Be sure to look for our review of his new book, Gap Life, which received a highly recommended rating in the November-December issue of School Library Connection. Subscribers can see our complete archive of reviews on reVIEWS+.
John Coy loves writing, and sharing that process with students is one of the things he loves the most about school visits. “It’s so different compared with what many of them imagine, with lots of false starts, mistakes, and rejection,” he tells us. “It’s an amazing process to start with nothing other than an idea and turn it into a book. I love inspiring students to see reading and writing in new ways.”
He also encourages teachers and librarians to try their hand at writing: “Many teachers and librarians enjoyed writing when they were younger but don’t get many opportunities to write for pleasure now. I’ve been in schools lately where teachers and librarians have set up writing groups where they write together and read their writing to each other. These groups have many benefits including giving instructors a stronger sense of what students are struggling with as well as students being able to see their instructors as writers. With writing, we’re all in it together, all of us trying to become better.”
Coy writes books for all age groups. His picture books include Night Driving, Vroomaloom Zoom, Hoop Genius, and Their Great Gift; middle schoolers can enjoy For Extreme-Sports Crazy Boys Only, Eyes on the Goal, Top of the Order, and more; and for those young adults there’s Gap Life, Crackback, and Box Out. Many of his titles feature sports, especially basketball—in fact, Coy is a member of Read to Achieve’s NBA Reading All-Star Team—but most often, the sport is simply the backdrop to the more central theme of growing as a person. When asked what he would like his readers to take away from his books, he replied: “I hope they enjoy them. For picture books, I hope they like reading them over and over. My YA and middle-grade novels are about identity, and I think many of us can use characters we connect strongly with as we decide who we are and who we want to be.”
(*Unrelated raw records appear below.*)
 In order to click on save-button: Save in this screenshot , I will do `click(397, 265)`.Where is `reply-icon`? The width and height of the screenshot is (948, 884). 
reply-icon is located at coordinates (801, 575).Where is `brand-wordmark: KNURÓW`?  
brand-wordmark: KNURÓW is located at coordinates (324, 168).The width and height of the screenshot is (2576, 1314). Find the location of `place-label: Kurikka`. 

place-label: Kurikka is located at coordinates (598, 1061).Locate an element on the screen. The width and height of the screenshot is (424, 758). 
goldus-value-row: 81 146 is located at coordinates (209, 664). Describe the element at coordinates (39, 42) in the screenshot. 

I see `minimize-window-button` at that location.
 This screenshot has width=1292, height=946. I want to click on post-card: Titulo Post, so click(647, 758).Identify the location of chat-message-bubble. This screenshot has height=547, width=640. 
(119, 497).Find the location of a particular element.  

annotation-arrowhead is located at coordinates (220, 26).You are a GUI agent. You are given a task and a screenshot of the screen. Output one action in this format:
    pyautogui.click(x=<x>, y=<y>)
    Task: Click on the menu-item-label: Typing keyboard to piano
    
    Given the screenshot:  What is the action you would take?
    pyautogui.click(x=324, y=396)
We all know children need characters with whom they can connect and Coy would like to remind teachers and librarians how important a role they play in this. “Teachers and librarians,” he insists, “change lives. I see this over and over but sometimes teachers and librarians don’t get to see the direct connection to the lives they change. They don’t just change the lives of individual students, they change the lives of the descendants of those students. I am the beneficiary of the teachers and librarians who changed my life and the lives of those who came before me. For that, I am grateful.”